** start Data listing **
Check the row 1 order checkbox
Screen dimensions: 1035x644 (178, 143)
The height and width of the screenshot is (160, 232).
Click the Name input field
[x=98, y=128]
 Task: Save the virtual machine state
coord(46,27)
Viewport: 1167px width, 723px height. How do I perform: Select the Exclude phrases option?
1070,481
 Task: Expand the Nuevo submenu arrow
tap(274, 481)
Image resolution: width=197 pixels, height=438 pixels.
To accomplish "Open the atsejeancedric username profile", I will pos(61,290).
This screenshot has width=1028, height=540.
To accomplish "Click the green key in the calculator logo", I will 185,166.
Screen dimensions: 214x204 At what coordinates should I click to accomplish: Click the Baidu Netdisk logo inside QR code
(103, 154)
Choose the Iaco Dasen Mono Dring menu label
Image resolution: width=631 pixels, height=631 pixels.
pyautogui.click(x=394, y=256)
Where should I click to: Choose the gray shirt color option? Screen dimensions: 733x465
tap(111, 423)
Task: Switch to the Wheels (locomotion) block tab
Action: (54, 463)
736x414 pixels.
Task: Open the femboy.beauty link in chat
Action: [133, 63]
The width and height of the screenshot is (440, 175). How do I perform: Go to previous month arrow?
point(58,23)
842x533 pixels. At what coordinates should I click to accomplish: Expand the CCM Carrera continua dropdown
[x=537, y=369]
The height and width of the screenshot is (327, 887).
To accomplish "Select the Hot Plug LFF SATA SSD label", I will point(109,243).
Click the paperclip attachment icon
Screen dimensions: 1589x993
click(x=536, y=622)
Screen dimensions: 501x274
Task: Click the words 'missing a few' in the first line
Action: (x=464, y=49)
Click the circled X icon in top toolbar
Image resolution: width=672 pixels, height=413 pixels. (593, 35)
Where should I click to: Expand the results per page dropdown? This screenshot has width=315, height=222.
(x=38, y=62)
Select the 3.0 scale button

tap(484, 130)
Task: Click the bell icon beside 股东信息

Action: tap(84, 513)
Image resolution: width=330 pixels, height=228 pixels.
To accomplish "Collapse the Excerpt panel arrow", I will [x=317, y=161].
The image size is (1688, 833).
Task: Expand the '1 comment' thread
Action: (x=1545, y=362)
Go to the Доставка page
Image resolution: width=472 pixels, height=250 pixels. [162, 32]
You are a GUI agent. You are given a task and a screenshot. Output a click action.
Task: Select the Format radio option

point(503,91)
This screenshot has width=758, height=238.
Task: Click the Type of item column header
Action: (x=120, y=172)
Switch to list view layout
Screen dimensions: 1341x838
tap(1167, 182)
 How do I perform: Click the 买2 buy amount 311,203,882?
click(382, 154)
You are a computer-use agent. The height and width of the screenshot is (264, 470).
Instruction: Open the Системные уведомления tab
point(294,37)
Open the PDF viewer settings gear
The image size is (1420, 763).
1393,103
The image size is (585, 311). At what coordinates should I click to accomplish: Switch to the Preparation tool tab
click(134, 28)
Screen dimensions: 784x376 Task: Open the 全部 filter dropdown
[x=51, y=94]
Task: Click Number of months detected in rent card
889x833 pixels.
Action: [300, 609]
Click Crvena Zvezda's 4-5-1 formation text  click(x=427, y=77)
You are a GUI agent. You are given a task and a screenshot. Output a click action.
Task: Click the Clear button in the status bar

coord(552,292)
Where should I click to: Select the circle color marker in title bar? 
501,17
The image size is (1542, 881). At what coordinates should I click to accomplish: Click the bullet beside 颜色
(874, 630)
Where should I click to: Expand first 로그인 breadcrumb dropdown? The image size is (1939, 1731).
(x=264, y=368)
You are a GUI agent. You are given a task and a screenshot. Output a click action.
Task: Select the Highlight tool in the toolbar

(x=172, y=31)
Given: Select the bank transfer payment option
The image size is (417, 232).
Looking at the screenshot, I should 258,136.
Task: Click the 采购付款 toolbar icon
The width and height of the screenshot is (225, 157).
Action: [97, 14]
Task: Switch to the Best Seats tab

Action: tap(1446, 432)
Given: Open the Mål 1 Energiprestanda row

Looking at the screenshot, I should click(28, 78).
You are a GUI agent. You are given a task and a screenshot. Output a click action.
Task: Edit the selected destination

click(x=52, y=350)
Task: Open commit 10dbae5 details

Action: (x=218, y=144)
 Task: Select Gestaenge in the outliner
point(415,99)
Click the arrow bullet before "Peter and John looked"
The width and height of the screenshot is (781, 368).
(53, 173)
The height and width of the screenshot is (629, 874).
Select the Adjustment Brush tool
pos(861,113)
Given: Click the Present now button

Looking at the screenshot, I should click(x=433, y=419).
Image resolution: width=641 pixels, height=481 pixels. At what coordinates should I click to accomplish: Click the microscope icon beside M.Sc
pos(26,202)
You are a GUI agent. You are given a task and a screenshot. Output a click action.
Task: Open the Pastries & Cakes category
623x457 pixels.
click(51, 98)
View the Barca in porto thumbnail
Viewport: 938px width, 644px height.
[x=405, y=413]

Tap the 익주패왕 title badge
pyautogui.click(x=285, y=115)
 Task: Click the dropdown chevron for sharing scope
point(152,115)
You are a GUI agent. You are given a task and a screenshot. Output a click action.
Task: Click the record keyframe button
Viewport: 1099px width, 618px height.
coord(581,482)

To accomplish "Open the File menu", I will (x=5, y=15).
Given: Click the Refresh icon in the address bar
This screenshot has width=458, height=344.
** end Data listing **
Instruction>
Turn the entries from the line with "Tap the 익주패왕 title badge" through the end of the entries into a Markdown table with the columns Row and Line. Number each line in the Row column and omit blank lines.

Written reply>
| Row | Line |
|---|---|
| 1 | Tap the 익주패왕 title badge |
| 2 | pyautogui.click(x=285, y=115) |
| 3 |  Task: Click the dropdown chevron for sharing scope |
| 4 | point(152,115) |
| 5 | You are a GUI agent. You are given a task and a screenshot. Output a click action. |
| 6 | Task: Click the record keyframe button |
| 7 | Viewport: 1099px width, 618px height. |
| 8 | coord(581,482) |
| 9 | To accomplish "Open the File menu", I will (x=5, y=15). |
| 10 | Given: Click the Refresh icon in the address bar |
| 11 | This screenshot has width=458, height=344. |